[Directive 1]:
In the intersection text, which software runs the micro-simulation experiments?
[Directive 2]:
Please reproduce the intersection text from "At traffic intersections" up to and including "the Conventional Intersection.".
[Directive 3]:
Continue the intersection text from the point where it stops.

Synergistic Traffic Intersection

Synergistic Traffic Intersection

At traffic intersections the right-turning vehicles cause conflict with the through traffic triggering a discontinuity and low efficiency in traffic flow. This paper presents the Synergistic Traffic Intersection, a proposed technique to improve traffic flow, discussing the design concepts of the proposed intersection and conducting experiments to test the efficiency differences when associated with different traffic volumes. Micro-simulation experiments are conducted using VISSIM, which have demonstrated a major improvement in traffic efficiency, concluding that although more research is required to be conducted on the risks associated with human error, the Synergistic Traffic Intersection will serve as a contender to the Conventional Intersection.

Traffic congestion is mainly caused by the conflict of right-turning vehicles crossing the path of through traffic. Conventional traffic management techniques suggest prohibiting right-turns, introducing a specialised right-turning phase, and the use of one-ways roads, but this does not eliminate the spatial and temporal conflict points effectively, suggesting that Conventional Intersections (CI) is limited in its ability to filter traffic efficiently.

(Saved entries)
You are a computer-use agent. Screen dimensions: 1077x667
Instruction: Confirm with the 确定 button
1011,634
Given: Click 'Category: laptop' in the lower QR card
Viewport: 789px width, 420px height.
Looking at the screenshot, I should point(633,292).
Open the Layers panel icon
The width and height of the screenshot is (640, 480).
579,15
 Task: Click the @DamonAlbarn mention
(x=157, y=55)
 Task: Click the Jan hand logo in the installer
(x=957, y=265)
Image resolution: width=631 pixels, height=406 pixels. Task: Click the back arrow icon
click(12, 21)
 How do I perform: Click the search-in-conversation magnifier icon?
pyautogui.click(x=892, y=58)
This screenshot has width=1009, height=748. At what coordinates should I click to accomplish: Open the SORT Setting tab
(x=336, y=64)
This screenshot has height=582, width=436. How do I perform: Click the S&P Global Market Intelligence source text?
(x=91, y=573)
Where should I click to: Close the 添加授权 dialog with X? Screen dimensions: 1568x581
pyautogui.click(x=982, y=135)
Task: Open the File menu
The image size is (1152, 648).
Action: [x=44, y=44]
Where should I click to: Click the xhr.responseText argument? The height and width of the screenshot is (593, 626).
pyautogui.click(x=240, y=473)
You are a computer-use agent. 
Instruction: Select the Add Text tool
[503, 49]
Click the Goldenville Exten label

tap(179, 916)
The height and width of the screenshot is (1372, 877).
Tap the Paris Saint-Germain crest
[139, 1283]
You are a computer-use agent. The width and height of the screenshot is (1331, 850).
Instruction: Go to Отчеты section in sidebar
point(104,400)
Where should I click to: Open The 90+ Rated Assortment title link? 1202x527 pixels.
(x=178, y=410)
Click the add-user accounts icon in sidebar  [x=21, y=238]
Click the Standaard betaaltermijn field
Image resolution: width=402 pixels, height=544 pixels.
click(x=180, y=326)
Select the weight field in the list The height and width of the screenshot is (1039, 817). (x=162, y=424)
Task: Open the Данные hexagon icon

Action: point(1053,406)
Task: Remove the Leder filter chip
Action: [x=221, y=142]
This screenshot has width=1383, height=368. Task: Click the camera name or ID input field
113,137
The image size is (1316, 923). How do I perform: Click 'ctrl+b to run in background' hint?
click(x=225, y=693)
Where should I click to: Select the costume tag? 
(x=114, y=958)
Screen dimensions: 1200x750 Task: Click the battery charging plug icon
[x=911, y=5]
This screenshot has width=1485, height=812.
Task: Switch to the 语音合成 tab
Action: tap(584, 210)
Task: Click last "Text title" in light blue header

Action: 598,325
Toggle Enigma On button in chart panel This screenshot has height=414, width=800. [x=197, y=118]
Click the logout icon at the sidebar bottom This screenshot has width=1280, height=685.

[Right answer 1]:
VISSIM

[Right answer 2]:
At traffic intersections the right-turning vehicles cause conflict with the through traffic triggering a discontinuity and low efficiency in traffic flow. This paper presents the Synergistic Traffic Intersection, a proposed technique to improve traffic flow, discussing the design concepts of the proposed intersection and conducting experiments to test the efficiency differences when associated with different traffic volumes. Micro-simulation experiments are conducted using VISSIM, which have demonstrated a major improvement in traffic efficiency, concluding that although more research is required to be conducted on the risks associated with human error, the Synergistic Traffic Intersection will serve as a contender to the Conventional Intersection.

[Right answer 3]:
The Synergistic Traffic Intersection (STI) is designed to reduce the intersection delay, by relocating the right-turning manoeuvre. A right-turn lane is placed to the right of oncoming traffic. The right-turning vehicles enter this lane through of a midblock intersection. Which is a signalised intersection that allows vehicles to load the right-turning lane, crossing the oncoming traffic lanes during a signal phase that services the cross street traffic, consequently eliminating the conflict. Resulting in an intersection that is able to service the through traffic whilst also providing a protected right-turn movement. Because of this, all directions of traffic can be serviced within two phases. A two phased system allows for better coordination of traffic lights for an even smoother flow. Using this concept, we can significantly reduce congestion compared to its counterpart CI model.

A viable solution to the traffic congestion problem must satisfy the following criteria. Firstly, the solution must be economically achievable, it must not involve large construction or conversion costs. Secondly, the solution must be quick to construct, limiting the impact caused to road users. Lastly, must demonstrate a significant improvement in efficiency, where the benefits are clear for road users to support and be willing to adopt. The STI design, involves only minor changes to the civil architecture, changes to traffic signals and road markings. This design will be cost effective and relatively quick to construct. Unlike other solutions that might be limited by the available space, the STI requires equal or less space when compared to the CI design, and possess little changes to current driving behaviours.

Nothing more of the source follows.